Por Santiago Daydí-Tolson
Una vez asumida la inutilidad todo lo demás —así en vaga totalidad abarcadora— se aclara. Dejan, más bien, de importar los asuntos que importaban e importunaban los días y las horas con sus interrogantes, vacilaciones, temores, dudas e ilusiones.
Tal cual: se desprende el ser de su incertidumbre en la certeza de su irrelevante condición de individuo de una especie equivocada, error deplorable de la naturaleza.
Y no hay más que hablar. No hay más que hacer, tampoco; salvo, por cierto, continuar viviendo. Porque se ve que la vida, por lo absurda que sea, insiste en continuar. Es lo suyo, su propósito y objetivo: continuar contra todas las fuerzas del exterminio y la extinción.
Sonó el teléfono y volvió a sonar varias veces a intervalos y no lo contestó aunque le perturbara el sonido de la insistencia de quienes llaman. Le perturbaba menos que el acto de levantarse a buscar dónde pudo haber dejado el teléfono que incita como escondido y rechazar la llamada.
–—En cuanto tenga tiempo te llamo— le habían dicho. A lo mejor estaban cumpliendo con su palabra; pero nunca les dijo que contestaría. No tenía, entonces, por qué levantarse a buscar el teléfono que sonaba en la cocina (estaba en la sala, a dos pasos, apenas) con la conocida tozudez de los consternados por la suerte de otros, los determinados a ser de ayuda de quien la necesite, o que, más bien, la necesita, y urgentemente.
Un poco más tarde fue el timbre de la puerta la expresión de la urgencia, y luego los golpes repetidos con creciente fuerza e insistencia se habría dicho desesperada.

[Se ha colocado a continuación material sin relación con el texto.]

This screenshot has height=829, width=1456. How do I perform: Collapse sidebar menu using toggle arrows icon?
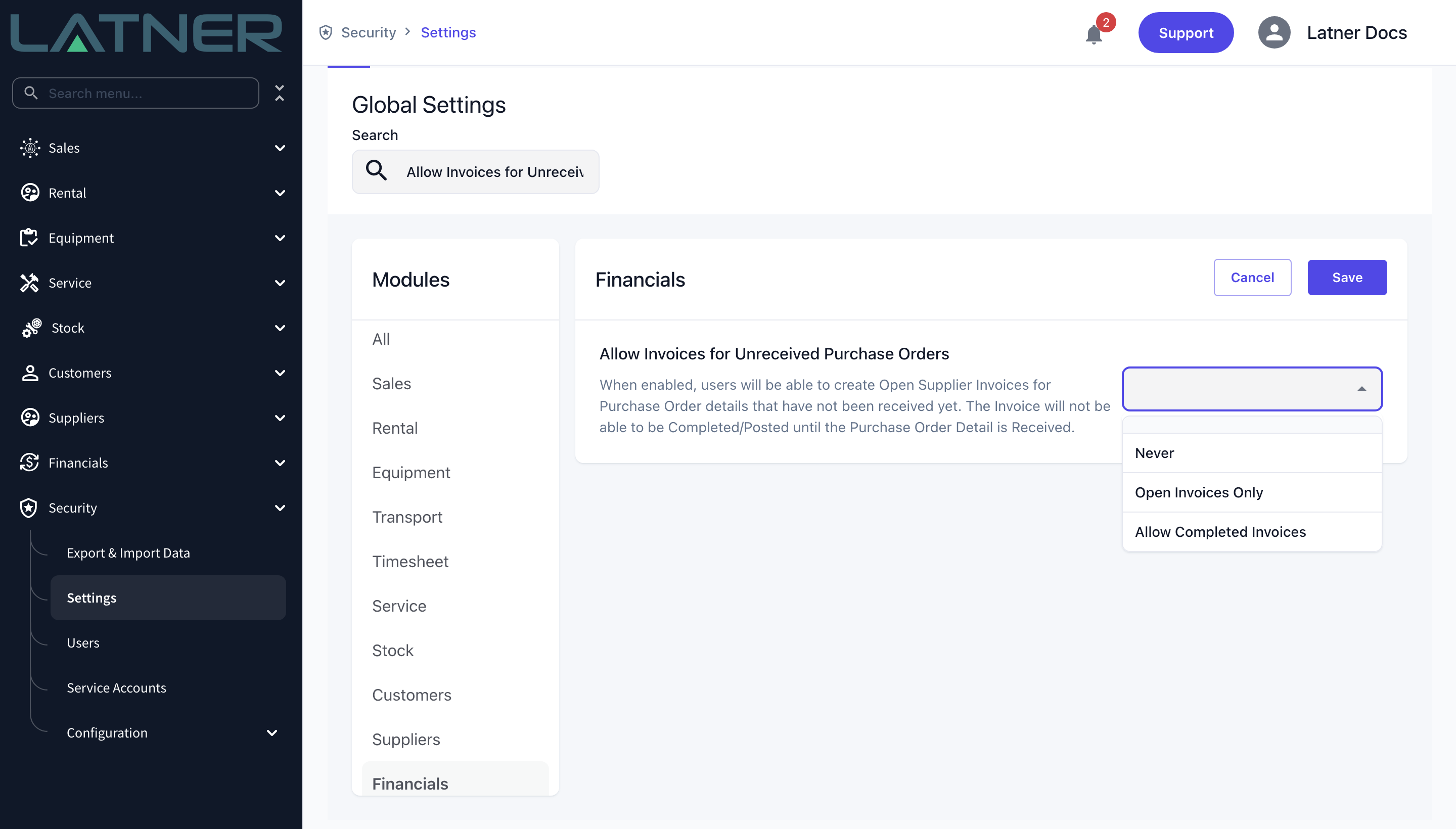pyautogui.click(x=279, y=93)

Casi dejó de respirar para no dar signos de vida. Y tuvo que aguantarse de ir al baño hasta que al fin desistieron y se prolongó el silencio los minutos convenientes antes de hacer ningún movimiento.
Alcanzó a llegar al baño a tiempo.
Suspiró de alivio y se echó a reír por primera vez en muchos días, semanas, tal vez, o a lo mejor meses.
Y riendo pasó a la cocina y sin ni darse cuenta de lo que hacía se preparó, todavía riendo, aunque menos abiertamente, una tetera de té y se la fue tomando de a poco con un deleite que, de pronto, le produjo la sorpresa de encontrarse de buen humor, a gusto con el momento y su modo de apropiarselo como una dicha que, por menor que fuera, le estaba dando perfecto sentido a la vida, a ese sentir que se está —conciencia del ser— arrebatado por lo que sucede y le sucede: el pulso intermitente, el irse consumiendo del té a medida que lo bebe, sorbo a sorbo, gesto a gesto. El dulce fluir del tiempo.
Había hecho bien, pensó, en asumir por fin su inutilidad liberadora de preocupaciones.
Ya encontraría el teléfono y haría un par de llamadas sin importancia pero necesarias. No estaba bien, después de todo, hacer que los demás se preocuparan.